«Дерево с синими глазами»: британский писатель о революционном поэте Назыме Хикмете
Я бы тихо рассказал о своеи любви (январь 2002)
Пятница
Назым, я хочу разделить с тобой траур, поскольку ты разделял со мной так много надежд и так много горестей.
Телеграмма пришла ночью, всего два слога: «Он мертв».
Я скорблю по своему другу Хуану Муньосу, замечательному художнику, создававшему скульптуры и инсталляции, который умер вчера на пляже в Испании в возрасте сорока восьми лет.
Я спрошу о том, что меня озадачивает.

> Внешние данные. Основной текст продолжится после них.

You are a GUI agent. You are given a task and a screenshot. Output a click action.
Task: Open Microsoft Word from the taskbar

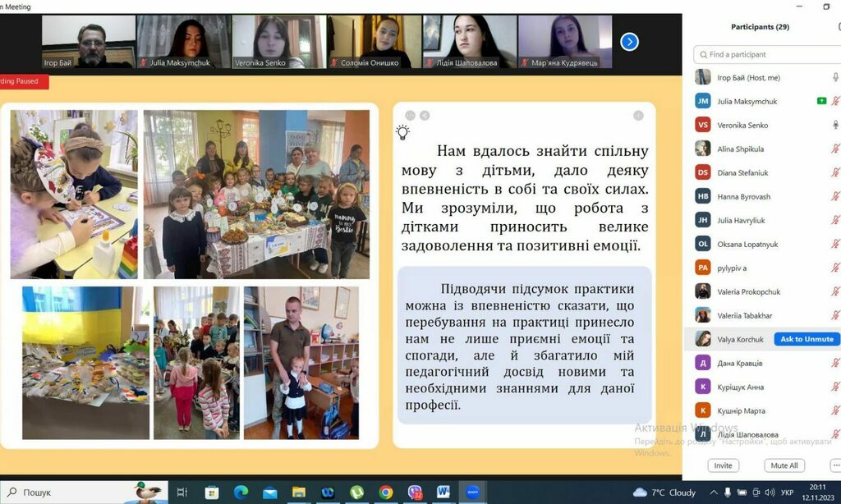[443, 493]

После внезапной естественной смерти — в отличие от смерти в результате репрессий, убийства или голода, — сначала возникает шок, затем чувство чудовищной потери, особенно если человек был молод.
Светает,но моя комнатасоткана из долгой ночи .

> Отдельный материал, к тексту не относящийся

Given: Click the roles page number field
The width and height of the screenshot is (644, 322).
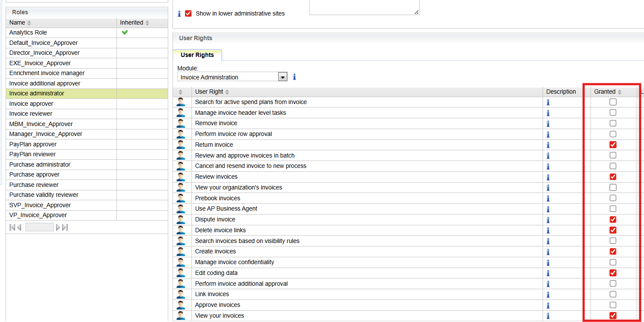Looking at the screenshot, I should point(39,227).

Затем следует боль, которая, кажется, никогда не закончится. Вместе с ней незаметно приходит что-то еще, похожее на трюк (Хуан был в этом ловкач). Нечто галлюцинаторное, немного похожее на взмах носовым платком чародея, своего рода легкость, полностью противоположная тому, что человек чувствует на самом деле. Понимаете, что я имею в виду? Эта легкость — легкомыслие или какое-то новое состояние?

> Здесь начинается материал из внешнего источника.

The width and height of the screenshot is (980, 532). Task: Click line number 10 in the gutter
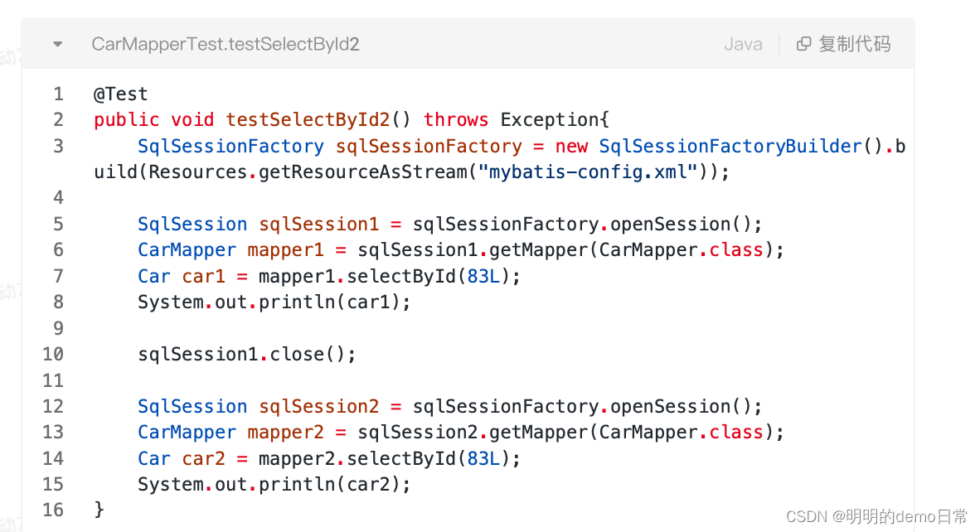[53, 354]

Через пять минут после этого вопроса я получил факс от моего сына Ива с несколькими строками, которые он написал для Хуана:
Ты всегда появлялся со смехом
и новым трюком. Ты всегда исчезал,
оставляя руки
на нашем столе.
Ты исчез, оставив карты
в наших руках.
Ты появишься снова со смехом,
который и будет трюком.
Суббота
Не уверен, видел ли я когда-нибудь Назыма Хикмета. Я бы поклялся, что да, но у меня нет доказательств. Допустим, это было в Лондоне в 1954 году. Через четыре года после его освобождения из тюрьмы и за девять лет до смерти. Он выступал на политическом митинге, проходившем на Ред Лайон сквер. Он сказал пару слов и прочел несколько стихотворений. Часть на английском, часть на турецком. Его голос был сильным, спокойным, очень личным и музыкальным. Казалось, звук исходил не из его горла. Будто на груди висело радио, которое он включал и выключал своими большими, слегка дрожащими руками. Мое описание не передает его харизмы и искренности. В одном из своих стихотворений он описывает, как шесть человек в Турции в начале 1940-х слушали симфонию Шостаковича по радио. Трое из шести (в том числе и он) в тюрьме. Трансляция велась в прямом эфире; симфония звучала в Москве, за несколько тысяч километров от них. Слушая его стихи на Ред Лайон сквер, у меня сложилось впечатление, что они тоже доносились с другого конца света. Не потому, что их было трудно понять (это было не так), не потому, что они были туманными или утомительными (они обладали какой-то крепостью), а потому, что побеждали расстояния и преодолевали разлуки. Все его стихотворения из другого конца света.
В Праге телега
с одной запряженной лошадью
проезжает мимо Старого еврейского кладбища.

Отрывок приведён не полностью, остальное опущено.